A mulher que vive no primeiro esquerdo, morena e vistosa, cumprimenta-me todos os dias, quando volta para casa. Ocasionalmente, um homem surge e entra no seu apartamento. A companhia de outrem é extremamente valiosa pois o gato não é suficiente para acalmar o fogo que a consome. Tudo isto são suposições que vou elaborando enquanto o tempo escorre por estas paredes.

- Boa noite - diz-me olhando apenas de soslaio.

Eu respondo educadamente com um tom de quem ensaiou este momento vezes sem conta.

No terceiro andar vive um arquiteto, divorciado e com um pequeno problema com o álcool. Todas as noites, quando volta a casa, carrega consigo uma garrafa de vinho tinto. Tal como um pequeno recém nascido, indefeso, a garrafa adormece nos seus braços.

Sempre pensei que estes dois se iriam juntar, talvez por conveniência ou simples atracão masoquista. Nunca aconteceu. Os homens que entram no apartamento dela por norma são sempre diferentes. Exceto um. Um tipo alto e um pouco desleixado com o que veste. Não se enquadra no estereótipo dos habitantes do prédio.

- Boa noite - diz-me sempre que lhe abro a porta e em troca oferece-me um simpático sorriso.

Eu respondo educadamente. Continuo as minhas leituras noturnas e não me inquieta a sua presença. O hábito é um perigo; tal como quem percorre o mesmo trajeto todos os dias, várias vezes por dia, eventualmente, o sinal de paragem obrigatória torna-se transparente e o acidente acontece.

Um dos pontos positivos deste trabalho é o facto de me oferecer tempo para ler (talvez para compensar o ordenado miserável). Leio e vivo os clássicos sentado nesta cadeira, à luz de um pequeno candeeiro que carrego comigo religiosamente.
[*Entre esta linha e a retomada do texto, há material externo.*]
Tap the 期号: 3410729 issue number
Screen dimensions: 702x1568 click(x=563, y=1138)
O silêncio das noites é por vezes interrompido pelos gemidos dela. Pelo arfar dos homens que ejaculam na solidão da sua vulva. Novamente o silêncio. O ocasional automóvel que passa lá fora. Poucos são os homens que pernoitam com ela. Exceto o tipo que me sorri e cumprimenta. Ele não imagina - assumo eu - que a cama onde dorme é igualmente o leito de outros que a procuram e que ela acolhe. Na manhã seguinte, quando guardo os meus livros e o pequeno candeeiro na bolsa que me acompanha, ele cumprimenta-me.
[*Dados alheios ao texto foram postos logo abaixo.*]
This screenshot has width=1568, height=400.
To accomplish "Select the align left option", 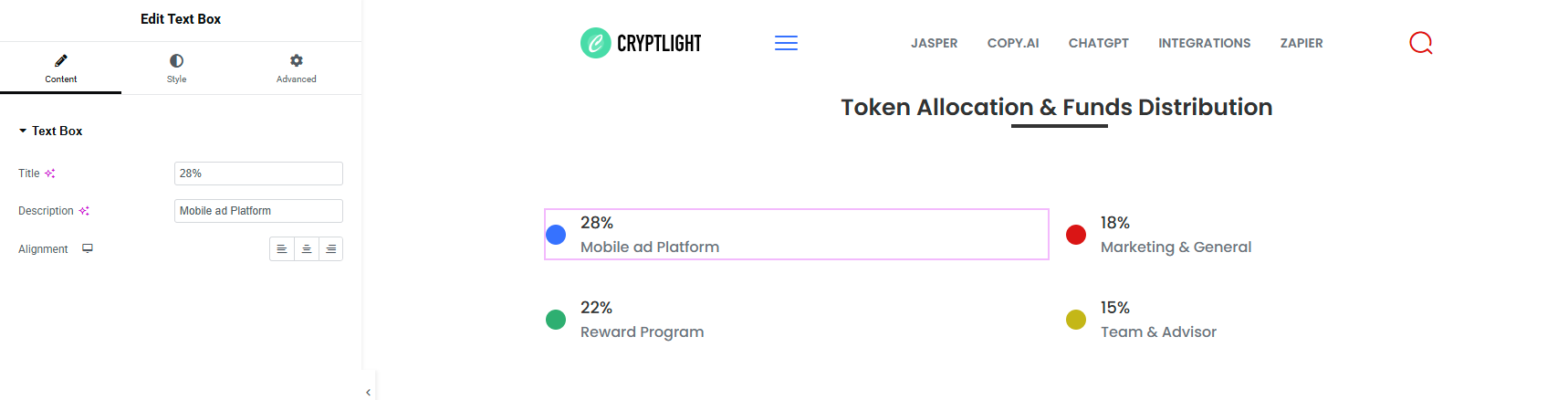I will 282,249.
- Bom dia - esboçando um sorriso incompleto.

Eu respondo educadamente e fito-o de soslaio. A noite foi longa a cama que me espera está vazia e fria. Não me perturba minimamente. A solidão que esta gente vive é bem maior que a minha. Eu tenho as rotinas e a consciência de que a existência é singular. A presença de outra pessoa na nossa vida é um extra com que a natureza nos presenteia , não sendo de qualquer forma mandatária.

Também ela inicia o seu dia e eu seguro a porta para ela passar. Logo mais, quando os meus sonhos terminarem, voltarei à mesma cadeira para lhe desejar boa noite. Peço aos deuses, bruxas, santos, anjos e todos os outros seres mitológicos que não me permitam apaixonar por esta mulher. Cabrão do cupido que espeta a farpa quando menos se espera.